Doctor of Philosophy (PhD)


Physics and Astronomy

Document Type



The existence of gravitational waves is predicted by Albert Einstein's Theory of General Relativity. Commonly referred to as "ripples in spacetime", these waves are generated by some of the most violent and energetic processes in the universe. Despite their theoretical prediction over a century ago, it wasn't until 2015 that the Advanced LIGO (aLIGO) interferometers in Hanford, WA and Livingston, LA directly detected gravitational waves for the first time, confirming Einstein's theory and ushering in a new era of astrophysics.

Detecting gravitational waves requires incredible precision. Because of the extreme sensitivity required, it is possible for the gravitational wave data to be contaminated by environmental and instrumental noise. For this reason, characterizing noise that can reduce the sensitivity, and therefore the astrophysical reach, of the detectors is very important. The focus of this dissertation is on characterizing and mitigating transient noise during the aLIGO third and fourth observing runs (O3 and O4, respectively).

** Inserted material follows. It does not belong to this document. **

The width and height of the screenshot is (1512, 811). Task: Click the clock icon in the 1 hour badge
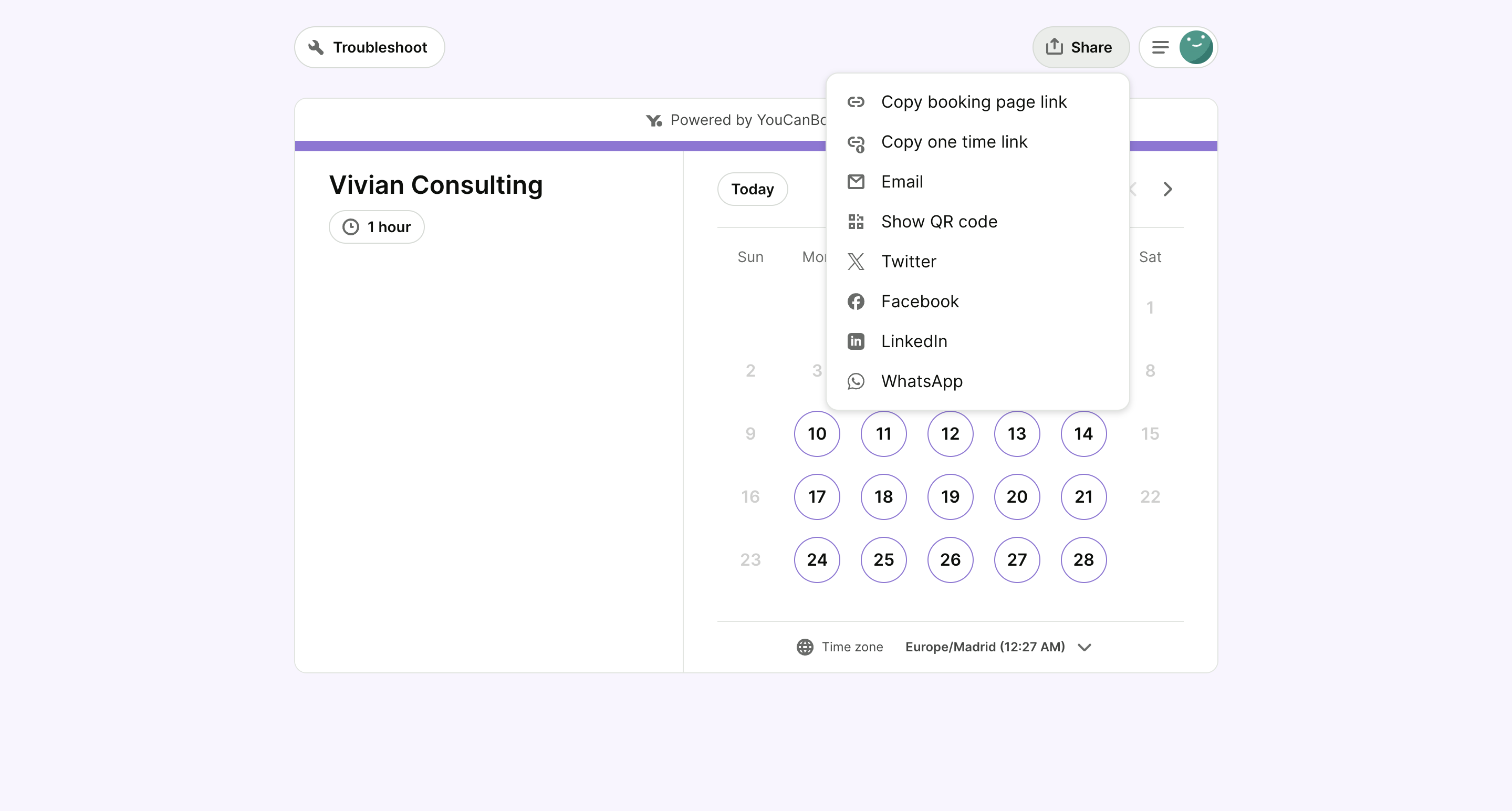(350, 226)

First, I discuss monitoring the physical environment around the Livingston detector, and how intentionally injecting noise into various parts of the detector tells us about the detector's response to external disturbances, and how noise couples to it. Next, I studied the output of the tool Gravity Spy, which classifies transient noise based on its morphology in the main gravitational wave data channel. Finally, I discuss another study that dives into characterizing and mitigating noise due to a type of light scattering, called Fast Scatter, by studying seismic motion due to trains. In O3, Fast Scatter was the most common transient noise source at Livingston, which is correlated with increases in ground motion in the 1-6 Hz frequency band. Fast Scatter impacted the gravitational wave sensitivity from 10-100 Hz, which is where we are the most sensitive to the mergers of high mass binary black holes. This work identified a location at LLO and which narrow-band seismic frequencies due to trains contributed to increased Fast Scatter noise.